Der Sound von Wolfgang Bley-Borkowski kratzt. Hüpfen. Klassische Einwürfe. Die Hände untersuchen den sich bewegenden Körper, der sich in unglaublicher Flexibilität verdreht und verbiegt. Fast bis zur Unkenntlichkeit. Hinein in die Entfremdung. Halliges Staccato. Klänge tropfen. Sie vermisst ihren Körper mit den Händen. Fäuste vor den Augen. Was sehe ich nicht? Sie tastet mit den Zehen nach den Rändern des Spiegels. Legt ein Bein, die Schultern frei. Kauert still in der Ecke. Da gibt es doch noch mehr. Eine weiche, fließende, wie eine kurze Erinnerung an etwas Verschüttetes getanzte Sequenz folgt.
Ihr Kostüm erweist sich als äußerst dehnbare Haut, aus der zu fahren nicht gelingen will. Mut braucht es, sich herauszubewegen aus dem Gewohnten, Sicheren, dem Vertrauten zu misstrauen. Außen, um den Spiegel herum, strauchelt sie. Kurz zurück in die Pantoffel. Auf sicherem Terrain probiert sie Neues. Wiederholt, verfährt sich zu kreischendem Sound. Als sie sich auf einen freien Hocker zum Publikum setzt und lange auf die leere Bühne schaut, als sie sich selbst zum Beobachter macht, vermeint man das Ende der Performance zu erleben. Zögerlich setzt Beifall ein. Doch wir irren.
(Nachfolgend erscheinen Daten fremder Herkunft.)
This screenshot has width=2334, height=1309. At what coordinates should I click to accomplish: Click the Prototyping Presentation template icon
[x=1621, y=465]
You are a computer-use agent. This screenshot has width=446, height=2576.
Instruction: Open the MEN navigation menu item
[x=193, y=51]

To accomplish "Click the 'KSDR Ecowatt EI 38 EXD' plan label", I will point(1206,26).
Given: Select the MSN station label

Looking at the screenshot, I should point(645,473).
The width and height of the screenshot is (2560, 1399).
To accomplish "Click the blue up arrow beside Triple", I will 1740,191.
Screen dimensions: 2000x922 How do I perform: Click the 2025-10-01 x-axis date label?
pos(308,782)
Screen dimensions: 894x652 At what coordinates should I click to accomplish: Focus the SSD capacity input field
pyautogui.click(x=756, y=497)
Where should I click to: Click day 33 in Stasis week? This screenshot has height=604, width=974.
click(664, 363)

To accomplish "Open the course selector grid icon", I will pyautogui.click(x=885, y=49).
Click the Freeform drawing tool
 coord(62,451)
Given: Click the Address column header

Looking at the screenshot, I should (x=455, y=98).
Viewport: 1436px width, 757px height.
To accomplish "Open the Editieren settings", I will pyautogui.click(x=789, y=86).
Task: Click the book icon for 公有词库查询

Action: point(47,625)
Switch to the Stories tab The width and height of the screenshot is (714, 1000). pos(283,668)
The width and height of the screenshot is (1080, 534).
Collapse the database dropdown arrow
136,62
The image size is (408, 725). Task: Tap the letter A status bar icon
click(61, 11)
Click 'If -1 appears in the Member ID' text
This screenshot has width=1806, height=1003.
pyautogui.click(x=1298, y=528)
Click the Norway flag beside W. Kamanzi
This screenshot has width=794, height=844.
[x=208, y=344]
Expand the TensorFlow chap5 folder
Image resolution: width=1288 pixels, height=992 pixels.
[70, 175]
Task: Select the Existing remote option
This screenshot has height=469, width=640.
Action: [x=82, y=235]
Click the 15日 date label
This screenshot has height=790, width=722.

Sie tanzt ihre Verstrickungen, findet ein Gleichgewicht und schaut sich an im Spiegel ihrer Vergangenheit. Was hat das älter Werden mit mir gemacht? Wie fühle ich mich jetzt? Wie Kleinkinder im hallenden Tunnel schickt sie Töne ins Draußen. Ich spüre mich, bin lebendig, bin da! Sie tanzt, dreht sich weich, wie erlöst. Zeigt Schultern und Beine. Drei Lichtflächen werden auf den Spiegelboden projiziert.
In Zürich geboren, ausgebildet unter Anderem in Butoh bei Kazou Ohno, im Solotanz bei Susanne Linke, im zeitgenössischen Tanz bei Saburo Teshigawara und bezüglich Performance bei Meg Stuart, lebte und arbeitete Anna Huber von 1989 bis 2008 in Berlin. Dort entwickelte sie sich zu einer herausragenden Persönlichkeit des zeitgenössischen Tanzes im deutschsprachigen Raum. Seit 1993 choreografiert sie eigene Stücke, Soli, Duette und Gruppenarbeiten. Die viel gelobte Präzision der inzwischen 56-Jährigen, ihre formale Bestimmtheit, ihre Präsenz und, bei aller Fragilität, Intensität prägen auch „unsichtbarst²“ in dieser österreichischen Erstaufführung.
Anna Huber gelingt es, ihr Selbstbild als ein doppelsinniges Fremdbild zu begreifen. Einerseits als ein dem Wirken fremdinduzierter innerer Instanzen ausgeliefertes Wesen. Andererseits als eine ihre Emotionen Reflektierende und darüber ihr Fremdsein gegenüber ihrem Eigentlichen, dem Unsichtbaren, Wahrnehmende. Sich in Frage stellend, untersuchend, auszuprobierend, mit leisem Humor und zärtlicher Selbstironie, wird ihr sich mit dem älter Werden wandelnder Körper zur Inkorporation seelische Reifungsprozesse.
Die Hände führt sie in einer maximal großen vertikalen Kreisbewegung aus der gestreckten Haltung hinter sich, unter ihren Füßen hindurch, bevor sie vor ihr gen Himmel flattern. Mehrfach umfängt sie ihr So-Sein. Integration von allem, was sie ist, von Körper, Geist und Seele. Und sie macht sich lächelnd auf zu Neuem, Unbekanntem. Den Weg zu erkennen ist das Ziel. Wer sich auf diesen Weg begibt, macht sich auf in den Himmel auf Erden.
Anna Huber mit „unsichtbarst²“ am 31. Juli 2021 im Leopold Museum im Rahmen von ImPulsTanz.